### Estratto fornito ###

L’atteggiamento di stupore e meraviglia che apre il salmo è sottolineato ulteriormente dai due aggettivi «bello» e «dolce». Il primo termine utilizzato «buono» (tob) ha certamente una risonanza biblica molto forte. Nella Bibbia «è usato in ambito molto vasto. Perciò, a seconda del contesto, esso può essere tradotto con “buono”, ma anche con numerosi altri aggettivi: “piacevole, allietante, soddisfacente, gradevole, favorevole, pratico, idoneo, retto, utile, abbondante, bello, proporzionato, profumato, benevolo, clemente, lieto, onesto, valoroso, vero”» (DTAT, I, 566). In particolare nella letteratura sapienziale l’uso di questo aggettivo indica un giudizio, «la presa di posizione positiva del soggetto nei confronti di una realtà» (DTAT, I, 569). In questa prospettiva tob diventa «una particella di assenso», assume un «carattere di decisione» (DTAT, I, 569). Il pellegrino, giunto a Gerusalemme, sperimentando l’unità dell’assemblea liturgica nel tempio, da una parte esprime il suo stupore, la sua meraviglia, dall’altra dà il suo assenso a questa realtà e il suo impegno per viverla.
Essendo un termine che esprime stupore, presa di posizione positiva e assenso, tob non può non far risuonare il primo racconto della creazione (Gn 1,1-2,4), dove per sette volte ritorna l’aggettivo (Gn 1,4.10.12.18.21.25.31) per scandire i giorni della creazione. Nel contesto della creazione «lo sguardo di Dio è un giudizio e una lode. Definire una realtà con l’aggettivo tob è lodarne la bellezza estetica e la bontà etica: esse si fondono all’unisono nello sguardo amorevole di Dio. Come l’artigiano, Egli vede e giudica la sua opera e dà il suo assenso di compiacimento e approvazione. Da questa bontà/bellezza riconosciuta dallo stesso creatore sgorga l’invito alla lode».
L’uso dell’aggettivo tob nel nostro salmo appare quanto mai significativo, se letto sullo sfondo dei racconti della creazione. Fin dall’origine Dio ha creato l’uomo e la donna per la relazione. È significativa la constatazione di Dio nel secondo racconto della creazione: «Non è bene (tob) che l’uomo sia solo» (Gn 2,18). Anche qui si usa il medesimo aggettivo. Ciò significa che la solitudine non appartiene al sogno di Dio sulla creazione, mentre la fraternità sì. Si tratta di una «componente radicale dell’antropologia biblica: l’uomo è destinato ad “assidersi” stabilmente in una comunità; l’uomo solitario, scomunicato, isolato è un maledetto, è come un membro reciso dall’organismo vivo del popolo dell’alleanza». La fraternità appartiene quindi al sogno di Dio sull’umanità, al suo progetto originario.

### Dati raccolti ###

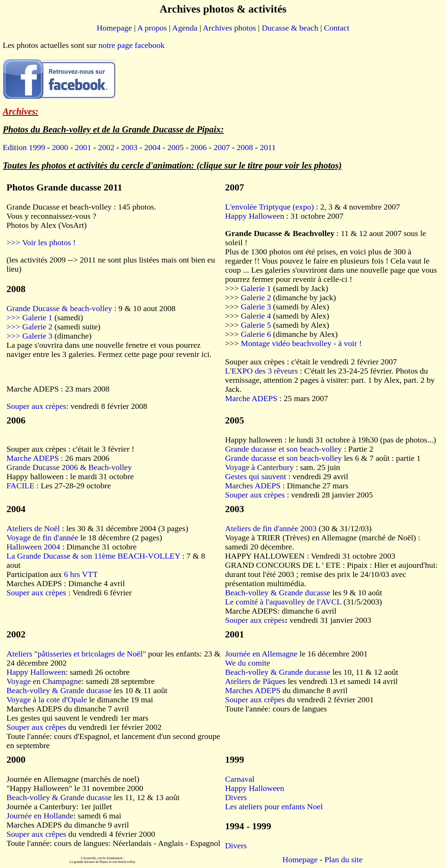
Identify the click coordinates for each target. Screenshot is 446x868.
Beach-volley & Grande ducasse (278, 593)
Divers (236, 797)
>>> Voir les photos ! (41, 242)
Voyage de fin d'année (42, 538)
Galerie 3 (255, 307)
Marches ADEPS (253, 486)
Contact (337, 28)
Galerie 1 (257, 288)
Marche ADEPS (251, 398)
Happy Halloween (255, 216)
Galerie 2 (257, 297)
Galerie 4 (257, 316)
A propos (152, 28)
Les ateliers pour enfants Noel (274, 807)
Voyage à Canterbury (260, 467)
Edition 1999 (24, 147)
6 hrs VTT (81, 574)
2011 (268, 147)
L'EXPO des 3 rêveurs (262, 371)
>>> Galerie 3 (29, 336)
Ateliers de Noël (34, 528)
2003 (129, 147)
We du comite (248, 663)
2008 (245, 147)
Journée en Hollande (40, 816)
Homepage (114, 28)
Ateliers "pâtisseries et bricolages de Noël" (76, 654)
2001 (83, 147)
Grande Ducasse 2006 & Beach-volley (69, 467)
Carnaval (240, 779)
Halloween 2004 (34, 547)
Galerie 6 (257, 334)
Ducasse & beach (290, 28)
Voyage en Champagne (44, 681)
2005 (176, 147)
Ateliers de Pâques (255, 681)
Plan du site (343, 860)
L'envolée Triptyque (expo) (270, 207)
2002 (106, 147)
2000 (60, 147)
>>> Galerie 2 (29, 327)
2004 (153, 147)
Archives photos (229, 28)
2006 (199, 147)
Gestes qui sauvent (256, 476)
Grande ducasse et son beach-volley (284, 449)
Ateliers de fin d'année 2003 (271, 528)
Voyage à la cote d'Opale (47, 700)
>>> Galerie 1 (29, 318)
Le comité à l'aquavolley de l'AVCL (283, 602)
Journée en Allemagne (261, 654)
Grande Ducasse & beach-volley (59, 308)
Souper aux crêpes (36, 727)
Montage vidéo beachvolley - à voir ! (301, 343)
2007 (222, 147)
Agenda (185, 28)
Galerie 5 (257, 325)
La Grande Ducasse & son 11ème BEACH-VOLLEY (93, 556)
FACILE (20, 486)
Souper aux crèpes (36, 406)
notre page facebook (131, 45)
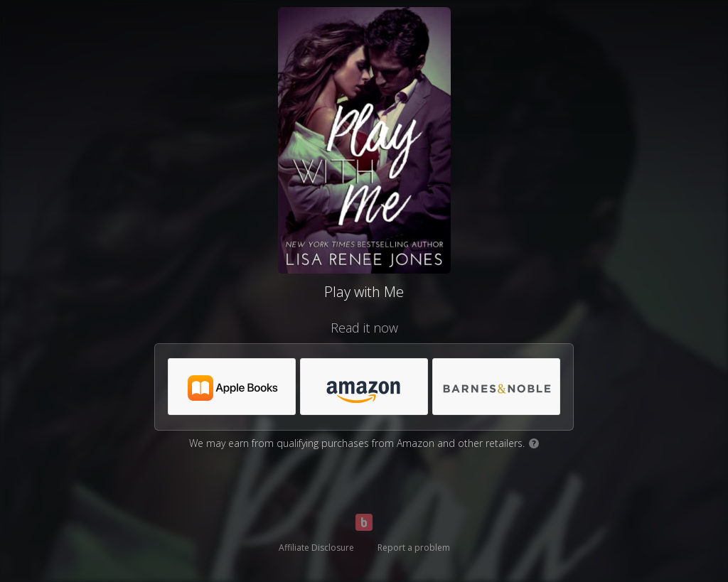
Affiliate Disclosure (316, 547)
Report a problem (414, 547)
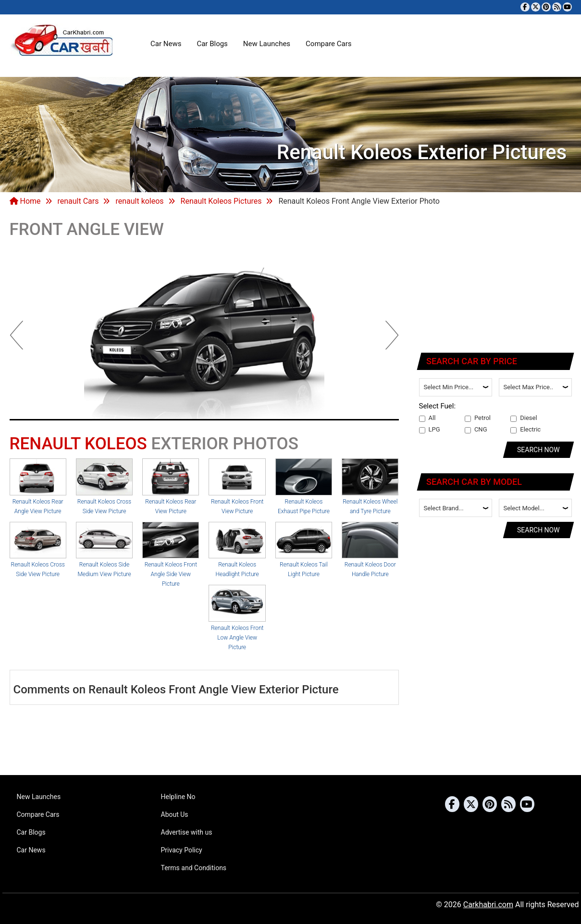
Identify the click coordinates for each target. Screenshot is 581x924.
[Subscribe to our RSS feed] (556, 7)
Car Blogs (212, 44)
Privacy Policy (182, 850)
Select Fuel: (437, 406)
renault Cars (78, 201)
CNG (476, 430)
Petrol (478, 418)
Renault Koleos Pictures (221, 201)
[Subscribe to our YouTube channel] (567, 7)
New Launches (267, 44)
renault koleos (139, 201)
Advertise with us (186, 832)
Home (25, 201)
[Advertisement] (496, 281)
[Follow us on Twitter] (535, 7)
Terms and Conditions (194, 868)
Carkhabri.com (488, 904)
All (427, 418)
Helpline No (178, 797)
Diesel (523, 418)
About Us (174, 814)
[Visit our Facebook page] (525, 7)
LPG (430, 430)
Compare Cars (328, 44)
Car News (166, 44)
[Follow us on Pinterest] (546, 7)
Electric (525, 430)
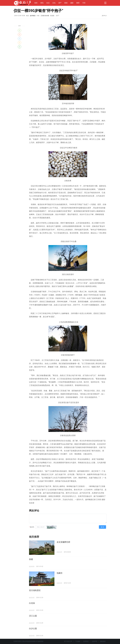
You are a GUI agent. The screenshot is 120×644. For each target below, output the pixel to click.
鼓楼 (31, 559)
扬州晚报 (33, 16)
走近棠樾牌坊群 (64, 542)
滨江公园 (33, 616)
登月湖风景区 (35, 590)
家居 (66, 3)
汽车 (84, 3)
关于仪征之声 (68, 641)
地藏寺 (60, 573)
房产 (60, 3)
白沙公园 (33, 628)
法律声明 (94, 641)
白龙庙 (32, 603)
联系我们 (86, 641)
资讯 (42, 3)
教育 (78, 3)
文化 (54, 3)
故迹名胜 (59, 552)
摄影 (72, 3)
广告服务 (78, 641)
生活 (48, 3)
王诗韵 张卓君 (45, 16)
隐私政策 (103, 641)
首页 (36, 3)
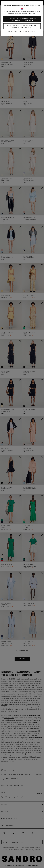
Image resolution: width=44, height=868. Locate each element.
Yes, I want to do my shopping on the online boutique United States (22, 19)
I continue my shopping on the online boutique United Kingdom (22, 26)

###

-- Compiti ed esercizi --
A) Secondo l'estratto sull'aggettivo tob, quante volte ricorre questo aggettivo nel primo racconto della creazione?
B) Copia dall'estratto sull'aggettivo tob il tratto che va da "L’uso dell’aggettivo tob" fino a "suo progetto originario.".
C) Prosegui l'estratto sull'aggettivo tob dal punto in cui si interrompe.
I dati hanno una provenienza diversa da quella dell'estratto sull'aggettivo tob.

-- Risultati per compito --
A) Sette volte.

B)
L’uso dell’aggettivo tob nel nostro salmo appare quanto mai significativo, se letto sullo sfondo dei racconti della creazione. Fin dall’origine Dio ha creato l’uomo e la donna per la relazione. È significativa la constatazione di Dio nel secondo racconto della creazione: «Non è bene (tob) che l’uomo sia solo» (Gn 2,18). Anche qui si usa il medesimo aggettivo. Ciò significa che la solitudine non appartiene al sogno di Dio sulla creazione, mentre la fraternità sì. Si tratta di una «componente radicale dell’antropologia biblica: l’uomo è destinato ad “assidersi” stabilmente in una comunità; l’uomo solitario, scomunicato, isolato è un maledetto, è come un membro reciso dall’organismo vivo del popolo dell’alleanza». La fraternità appartiene quindi al sogno di Dio sull’umanità, al suo progetto originario.

C)
Il secondo aggettivo che viene utilizzato per indicare la fraternità è «dolce» (na‘im). Il suo significato «gradevole, attraente, piacevole, armonioso, sereno». Nella Bibbia l’utilizzo di questo termine non è certo paragonabile al primo aggettivo. Si potrebbe dire che questo secondo aggettivo mette in risalto la valenza piacevole e attraente di fratelli che vivono in concordia e unità, spostando l’attenzione all’«esterno»: la fraternità è attraente per gli altri. Chi vede dei fratelli che vivono insieme uniti è attratto dalla bellezza della loro vita, dalla straordinarietà della loro esistenza. La concordia tra fratelli, nella sua dimensione concreta che la Bibbia ci presenta, diventa quindi come un annuncio vivente della Torah del Signore, della Parola di Dio. Il popolo che vive la fraternità incarna nella sua esistenza la Torah del Signore, diventa manifestazione al mondo della sua gloria e della sua presenza.
Il Signore stesso è definito nella Scrittura «buono» e «dolce». Il tob per eccellenza è Dio stesso: «Buono e retto è il Signore, indica ai peccatori la via giusta» (Sal 25,8). Anche l’aggettivo na‘im nella Bibbia può riferirsi a Dio: «Lodate il Signore, perché il Signore è buono (tob); cantate inni al suo nome, perché è amabile (na‘im) (Sal 135,3). Nel Salmo 135 entrambi gli aggettivi sono riferiti a Dio che è buono e amabile. Il Salmo 133, letto sullo sfondo del fatto che il buono e l’amabile per eccellenza sia il Signore, potrebbe dirci che costruire la fraternità significa vivere quella «somiglianza» con Dio che è la vocazione originaria di ogni uomo e donna (cf. Gn 1,26).
Come olio prezioso… come rugiada dell’Ermon
Dopo l’affermazione sapienziale iniziale, il salmista illustra quanto ha affermato attraverso due paragoni: l’olio prezioso e la rugiada dell’Ermon. Leggendo la seconda parte del salmo occorre quindi comprendere che cosa le due immagini dicono della fraternità che nel primo versetto era stata definita «buona» e «dolce».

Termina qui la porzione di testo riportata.